An experimental and numerical study was conducted to evaluate the performances of an innovative thermal system composed of a batch reactor surrounded by a helical coil heat exchanger (HX), coupled with a parabolic trough solar collector. It was equipped with K-type thermocouples connected to a laptop to instantaneously record the heat transfer fluid temperatures at the inlet and outlet of the HX. Temperature and pressure of water were also measured inside the reactor. It was found that all temperature profiles follow similar trends as the Direct Normal Irradiation (DNI) variation, and the thermal efficiency does not exceed 20% because of significant thermal losses. The exergy analysis was applied to the mathematically modeled HX and simulated using COMSOL Multiphysics software. Temperatures from the CFD simulation and those measured during experiment tests are in good agreement. The Bejan number varies rapidly from 0.6 to 1 because of the strong dominance of heat irreversibilities. The total entropy generation increases with temperature and DNI until reaching its maximum value, then decreases in the cooling phase. A new heat exchanger design was proposed and simulated to reduce thermal losses.

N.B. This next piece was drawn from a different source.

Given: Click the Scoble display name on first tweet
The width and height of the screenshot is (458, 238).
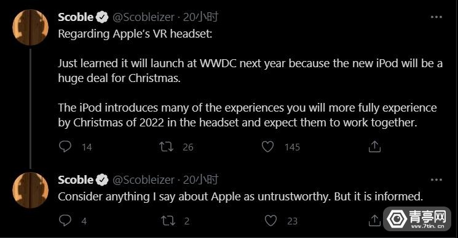Looking at the screenshot, I should [76, 17].
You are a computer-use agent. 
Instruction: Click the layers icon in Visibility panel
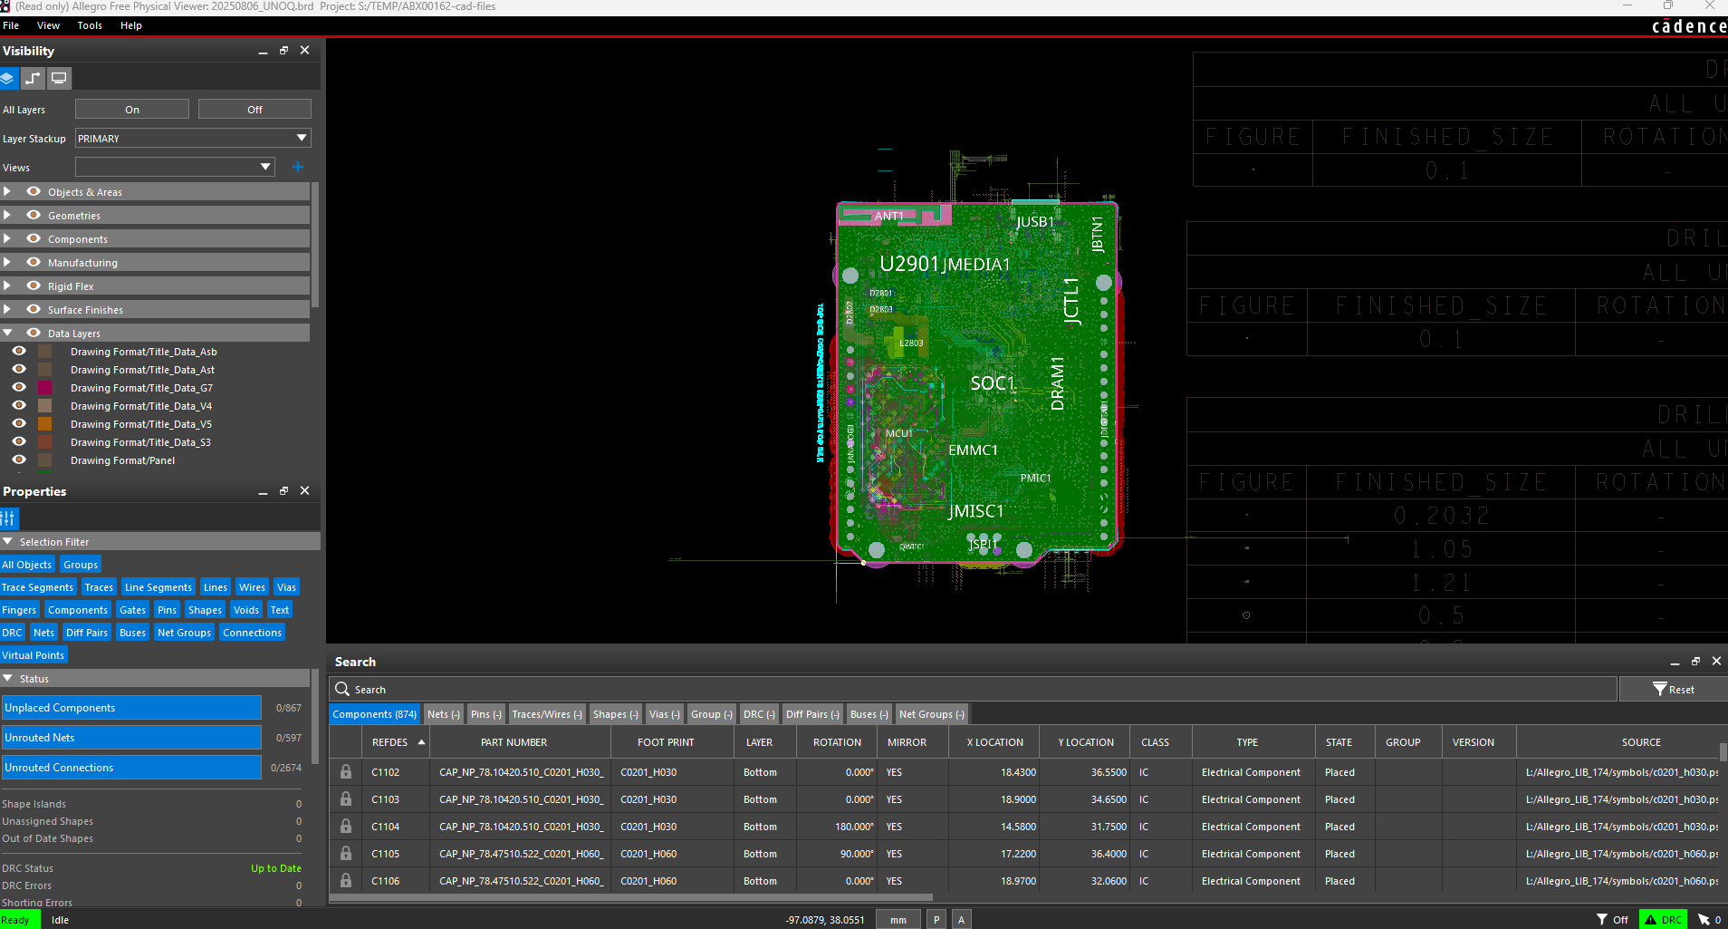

Consequently, the destroyed exergy was considerably reduced, and the efficiency was enhanced by almost 16%.

Suggested Citation

  • Chater, Hamza & Asbik, Mohamed & Mouaky, Ammar & Koukouch, Abdelghani & Belandria, Veronica & Sarh, Brahim, 2023. "Experimental and CFD investigation of a helical coil heat exchanger coupled with a parabolic trough solar collector for heating a batch reactor: An exergy approach," Renewable Energy, Elsevier, vol. 202(C), pages 1507-1519.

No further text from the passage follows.